No official reason has been provided by the Immigration and Customs Enforcement authorities or the Department of Homeland Security for her detention, The Indian Express reported.
Babblejit Kaur’s family, originally from India, settled in California in the mid-1990s.
She, along with her husband, ran the restaurant in Belmont Shore for over two decades before it shut during the Covid-19 pandemic, The Indian Express reported.
The couple has three children. While Joti Kaur holds legal status in the US under the Deferred Action for Childhood Arrivals programme, her older brother and sister are US citizens.
Democratic Congressman Robert Garcia, who represents Long Beach, said that he was in contact with the family and described the detention as “horrific”, The Indian Express reported.

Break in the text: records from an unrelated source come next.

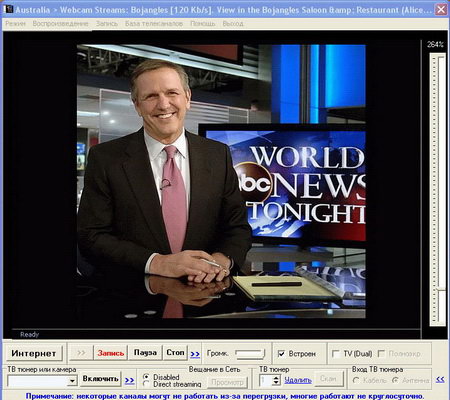
Task: Click the Удалить link
Action: 298,380
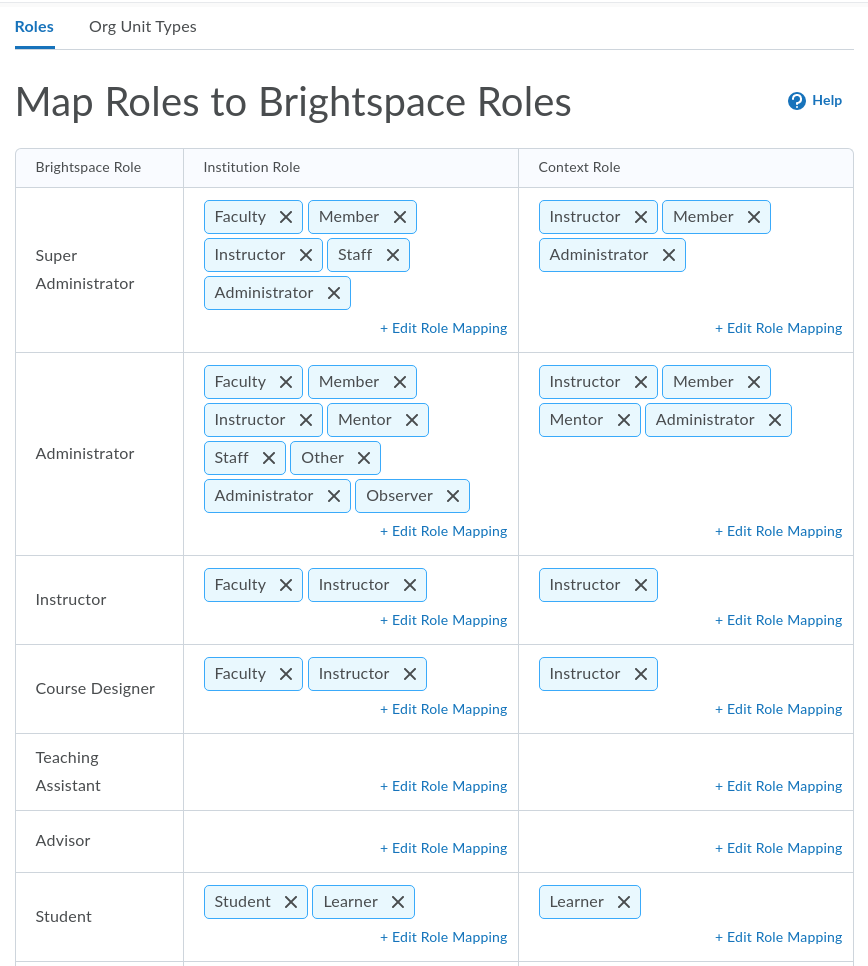The width and height of the screenshot is (868, 966).
Task: Open Help for role mapping
Action: [814, 100]
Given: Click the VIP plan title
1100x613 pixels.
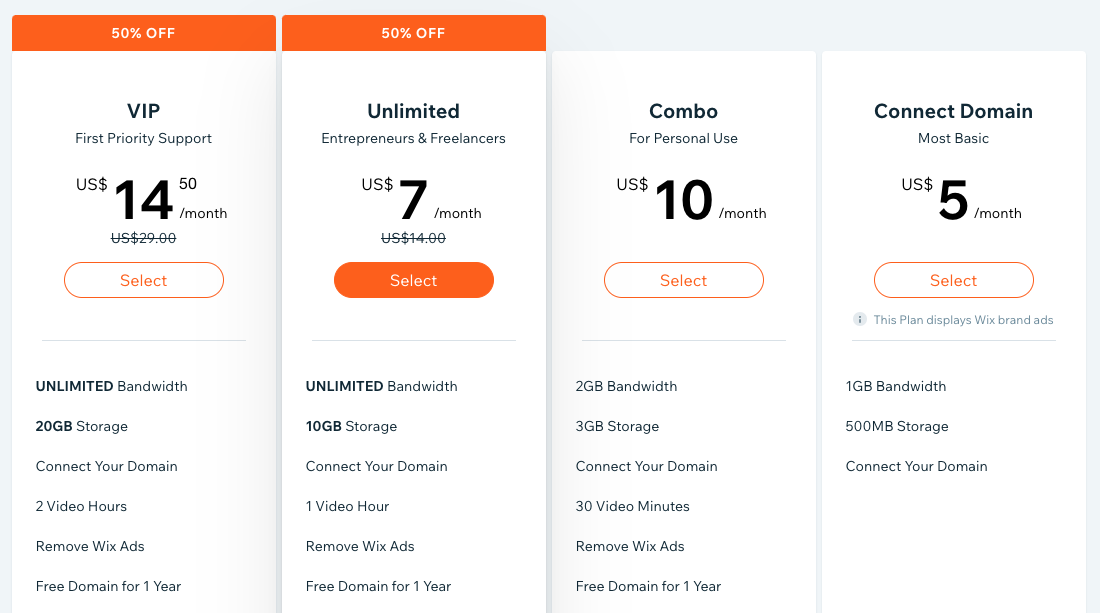Looking at the screenshot, I should click(144, 111).
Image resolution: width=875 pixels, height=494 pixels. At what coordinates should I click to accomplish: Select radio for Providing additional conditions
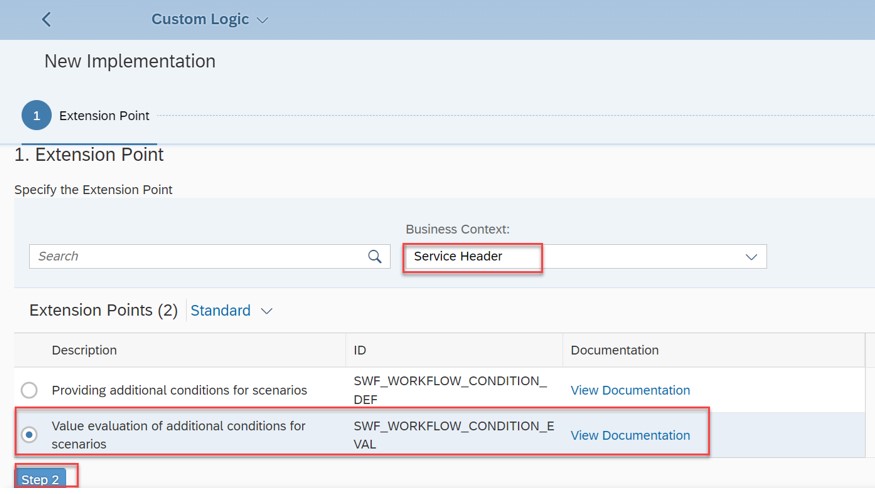pyautogui.click(x=29, y=390)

Meanwhile, Babblejit Kaur’s family is preparing additional legal filings that could allow Kaur to be released on bond as her case proceeds, NDTV reported.
In a case similar to Babblejit Kaur’s, 73-year-old Bibi Harjit Kaur was also detained in September by the Immigration and Customs Enforcement at a routine immigration check-in in California.
After being moved from a detention centre in California to a holding facility almost 4,000 km away in Georgia, without any notification to her lawyer or family, the grandmother was deported to India two weeks later.
“It is despicable that any human should be treated this way,” the Sikh Coalition, an organisation working for and with Sikh Americans, had said in a press release after Bibi Harjit Kaur’s deportation. “And downright sickening that a 73-year-old woman was forced to endure it”.
Bibi Harjit Kaur is now back in Punjab.
The US government has in several cases used military aircraft to repatriate undocumented migrants.
On December 4, the Indian government said that the US had deported 18,822 Indians since 2009, including 3,258 persons since January 2025. More than 1,360 Indians were deported in 2024 and 617 in 2023, the Ministry of External Affairs told Parliament.
Of those deported in 2025 till November 28, about 2,000 persons were deported on commercial flights and others on charter flights operated by the Immigration and Customs Enforcement or Customs and Border Protection.
The deportations are subject to an “unambiguous verification” of their Indian citizenship, the ministry said.